Find every line below with the string "toolbar" and pick it out.

☆ ☆ ☆

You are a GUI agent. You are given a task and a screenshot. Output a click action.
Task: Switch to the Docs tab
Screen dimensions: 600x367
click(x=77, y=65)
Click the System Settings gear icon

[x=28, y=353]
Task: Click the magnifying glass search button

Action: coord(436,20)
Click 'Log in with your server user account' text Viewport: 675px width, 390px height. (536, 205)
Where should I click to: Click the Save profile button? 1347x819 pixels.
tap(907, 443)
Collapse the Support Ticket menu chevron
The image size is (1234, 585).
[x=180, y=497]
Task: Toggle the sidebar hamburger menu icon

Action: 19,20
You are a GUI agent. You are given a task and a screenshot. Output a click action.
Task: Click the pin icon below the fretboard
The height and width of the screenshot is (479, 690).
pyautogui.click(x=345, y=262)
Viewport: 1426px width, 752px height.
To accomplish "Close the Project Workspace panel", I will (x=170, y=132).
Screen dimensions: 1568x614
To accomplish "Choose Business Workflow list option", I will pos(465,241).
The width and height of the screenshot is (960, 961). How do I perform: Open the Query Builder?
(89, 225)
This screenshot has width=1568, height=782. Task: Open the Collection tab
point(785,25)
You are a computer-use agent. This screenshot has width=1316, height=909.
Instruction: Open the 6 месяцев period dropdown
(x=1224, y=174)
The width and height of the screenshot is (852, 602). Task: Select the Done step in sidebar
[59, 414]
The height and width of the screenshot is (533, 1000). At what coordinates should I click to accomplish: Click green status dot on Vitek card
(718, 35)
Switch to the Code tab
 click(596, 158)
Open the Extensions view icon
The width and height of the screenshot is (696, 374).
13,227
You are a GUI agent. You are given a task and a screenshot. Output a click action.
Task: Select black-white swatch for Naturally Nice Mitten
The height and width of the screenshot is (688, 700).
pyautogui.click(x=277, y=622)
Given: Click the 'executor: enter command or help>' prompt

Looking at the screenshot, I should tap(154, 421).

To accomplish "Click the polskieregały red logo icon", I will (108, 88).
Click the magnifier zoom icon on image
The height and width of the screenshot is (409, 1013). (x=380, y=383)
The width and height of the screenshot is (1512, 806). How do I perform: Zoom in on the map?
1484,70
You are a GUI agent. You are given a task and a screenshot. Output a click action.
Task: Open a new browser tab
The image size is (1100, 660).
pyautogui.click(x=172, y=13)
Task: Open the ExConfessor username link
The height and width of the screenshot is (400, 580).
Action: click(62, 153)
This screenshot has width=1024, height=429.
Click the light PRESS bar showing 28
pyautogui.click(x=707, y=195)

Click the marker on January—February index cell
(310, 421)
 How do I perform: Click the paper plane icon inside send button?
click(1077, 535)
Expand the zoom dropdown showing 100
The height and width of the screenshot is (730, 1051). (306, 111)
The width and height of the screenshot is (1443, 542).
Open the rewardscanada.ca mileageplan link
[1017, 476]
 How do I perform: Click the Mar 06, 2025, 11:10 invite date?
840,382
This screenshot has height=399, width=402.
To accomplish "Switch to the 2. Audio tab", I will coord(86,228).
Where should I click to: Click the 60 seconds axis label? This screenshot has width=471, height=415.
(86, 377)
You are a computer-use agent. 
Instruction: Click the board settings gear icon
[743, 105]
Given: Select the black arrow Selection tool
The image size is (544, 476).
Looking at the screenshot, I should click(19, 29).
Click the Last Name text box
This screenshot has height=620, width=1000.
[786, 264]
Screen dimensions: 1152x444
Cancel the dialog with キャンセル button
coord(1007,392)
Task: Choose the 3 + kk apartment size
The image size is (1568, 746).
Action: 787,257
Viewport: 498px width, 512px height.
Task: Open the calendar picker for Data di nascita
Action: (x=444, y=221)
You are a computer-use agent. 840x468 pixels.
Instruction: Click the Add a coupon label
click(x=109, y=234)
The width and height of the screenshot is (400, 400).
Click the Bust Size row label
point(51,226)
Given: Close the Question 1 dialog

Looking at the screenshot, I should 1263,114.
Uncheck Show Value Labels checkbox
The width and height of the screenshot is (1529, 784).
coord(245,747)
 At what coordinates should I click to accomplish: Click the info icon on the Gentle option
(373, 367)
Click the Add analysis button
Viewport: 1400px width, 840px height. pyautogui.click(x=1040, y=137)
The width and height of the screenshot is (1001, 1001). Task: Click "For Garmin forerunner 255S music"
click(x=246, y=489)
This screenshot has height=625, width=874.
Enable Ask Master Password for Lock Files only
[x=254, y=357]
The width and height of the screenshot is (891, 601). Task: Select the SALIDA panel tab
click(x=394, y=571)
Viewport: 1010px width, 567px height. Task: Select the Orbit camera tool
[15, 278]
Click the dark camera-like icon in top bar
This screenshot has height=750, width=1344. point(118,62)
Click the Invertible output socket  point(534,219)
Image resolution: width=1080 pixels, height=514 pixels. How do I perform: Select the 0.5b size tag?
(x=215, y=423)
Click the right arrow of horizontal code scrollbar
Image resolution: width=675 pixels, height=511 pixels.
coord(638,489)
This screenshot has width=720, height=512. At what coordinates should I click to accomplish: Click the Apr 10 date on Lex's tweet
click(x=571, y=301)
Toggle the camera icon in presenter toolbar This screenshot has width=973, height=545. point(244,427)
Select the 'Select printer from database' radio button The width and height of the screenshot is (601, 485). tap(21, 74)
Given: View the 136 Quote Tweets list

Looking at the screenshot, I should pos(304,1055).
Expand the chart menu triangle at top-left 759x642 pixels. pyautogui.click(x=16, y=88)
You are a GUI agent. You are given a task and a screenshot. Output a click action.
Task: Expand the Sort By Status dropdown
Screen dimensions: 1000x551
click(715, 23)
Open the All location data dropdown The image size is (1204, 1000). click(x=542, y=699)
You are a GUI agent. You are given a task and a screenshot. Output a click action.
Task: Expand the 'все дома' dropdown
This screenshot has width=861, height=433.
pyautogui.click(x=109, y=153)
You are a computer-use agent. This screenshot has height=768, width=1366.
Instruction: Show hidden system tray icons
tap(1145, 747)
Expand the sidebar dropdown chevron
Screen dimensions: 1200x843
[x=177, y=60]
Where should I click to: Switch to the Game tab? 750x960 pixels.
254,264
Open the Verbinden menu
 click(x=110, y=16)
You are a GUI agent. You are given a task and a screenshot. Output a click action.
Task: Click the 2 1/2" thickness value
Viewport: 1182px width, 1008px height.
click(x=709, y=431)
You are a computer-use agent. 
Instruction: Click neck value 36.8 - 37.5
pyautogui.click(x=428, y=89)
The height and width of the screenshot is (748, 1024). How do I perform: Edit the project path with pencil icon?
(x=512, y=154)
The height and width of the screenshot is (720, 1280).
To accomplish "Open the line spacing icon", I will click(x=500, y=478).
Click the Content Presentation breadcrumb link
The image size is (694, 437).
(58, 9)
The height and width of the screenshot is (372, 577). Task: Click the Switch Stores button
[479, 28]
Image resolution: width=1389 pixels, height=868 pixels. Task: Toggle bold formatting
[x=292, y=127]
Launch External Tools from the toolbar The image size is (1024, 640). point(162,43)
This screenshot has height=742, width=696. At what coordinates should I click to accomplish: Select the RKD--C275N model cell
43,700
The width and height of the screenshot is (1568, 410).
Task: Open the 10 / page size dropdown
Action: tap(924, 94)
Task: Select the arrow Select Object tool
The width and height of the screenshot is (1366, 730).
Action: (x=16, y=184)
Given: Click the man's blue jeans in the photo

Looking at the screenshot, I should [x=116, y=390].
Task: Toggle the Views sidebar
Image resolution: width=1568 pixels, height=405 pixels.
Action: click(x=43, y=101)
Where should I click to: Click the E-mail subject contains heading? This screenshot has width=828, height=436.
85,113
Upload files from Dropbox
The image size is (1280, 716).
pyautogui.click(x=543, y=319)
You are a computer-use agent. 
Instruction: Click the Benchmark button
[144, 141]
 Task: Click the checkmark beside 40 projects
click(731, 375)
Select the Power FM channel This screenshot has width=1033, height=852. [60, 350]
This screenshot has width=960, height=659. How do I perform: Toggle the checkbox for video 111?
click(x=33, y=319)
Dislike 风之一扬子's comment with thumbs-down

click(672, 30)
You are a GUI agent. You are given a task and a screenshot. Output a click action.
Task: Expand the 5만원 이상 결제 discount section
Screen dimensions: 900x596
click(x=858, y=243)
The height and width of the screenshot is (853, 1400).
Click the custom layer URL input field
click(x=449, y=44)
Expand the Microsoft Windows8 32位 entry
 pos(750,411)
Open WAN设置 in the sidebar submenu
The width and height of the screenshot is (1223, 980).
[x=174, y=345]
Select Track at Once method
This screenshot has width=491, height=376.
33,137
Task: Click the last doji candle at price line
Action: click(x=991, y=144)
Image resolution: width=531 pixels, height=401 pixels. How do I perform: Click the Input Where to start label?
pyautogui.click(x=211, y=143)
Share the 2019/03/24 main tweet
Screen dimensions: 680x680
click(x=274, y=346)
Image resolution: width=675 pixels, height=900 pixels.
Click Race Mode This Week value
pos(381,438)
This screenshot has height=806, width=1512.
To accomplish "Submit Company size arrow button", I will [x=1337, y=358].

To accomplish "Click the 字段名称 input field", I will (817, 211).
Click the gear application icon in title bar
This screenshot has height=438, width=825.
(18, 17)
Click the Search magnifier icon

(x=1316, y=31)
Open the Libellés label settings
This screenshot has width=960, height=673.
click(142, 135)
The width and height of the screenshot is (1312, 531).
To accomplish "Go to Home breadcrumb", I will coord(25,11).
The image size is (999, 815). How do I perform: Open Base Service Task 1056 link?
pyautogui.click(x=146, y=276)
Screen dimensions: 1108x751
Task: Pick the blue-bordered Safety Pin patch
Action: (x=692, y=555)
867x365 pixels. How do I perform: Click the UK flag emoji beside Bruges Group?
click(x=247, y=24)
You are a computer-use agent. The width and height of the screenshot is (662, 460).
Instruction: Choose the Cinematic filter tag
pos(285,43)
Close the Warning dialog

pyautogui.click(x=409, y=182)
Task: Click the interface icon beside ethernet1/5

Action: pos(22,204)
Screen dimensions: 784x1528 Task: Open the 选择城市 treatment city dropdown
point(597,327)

☆ ☆ ☆

* **Result below**:
Toggle the camera icon in presenter toolbar This screenshot has width=973, height=545. point(244,427)
Launch External Tools from the toolbar The image size is (1024, 640). point(162,43)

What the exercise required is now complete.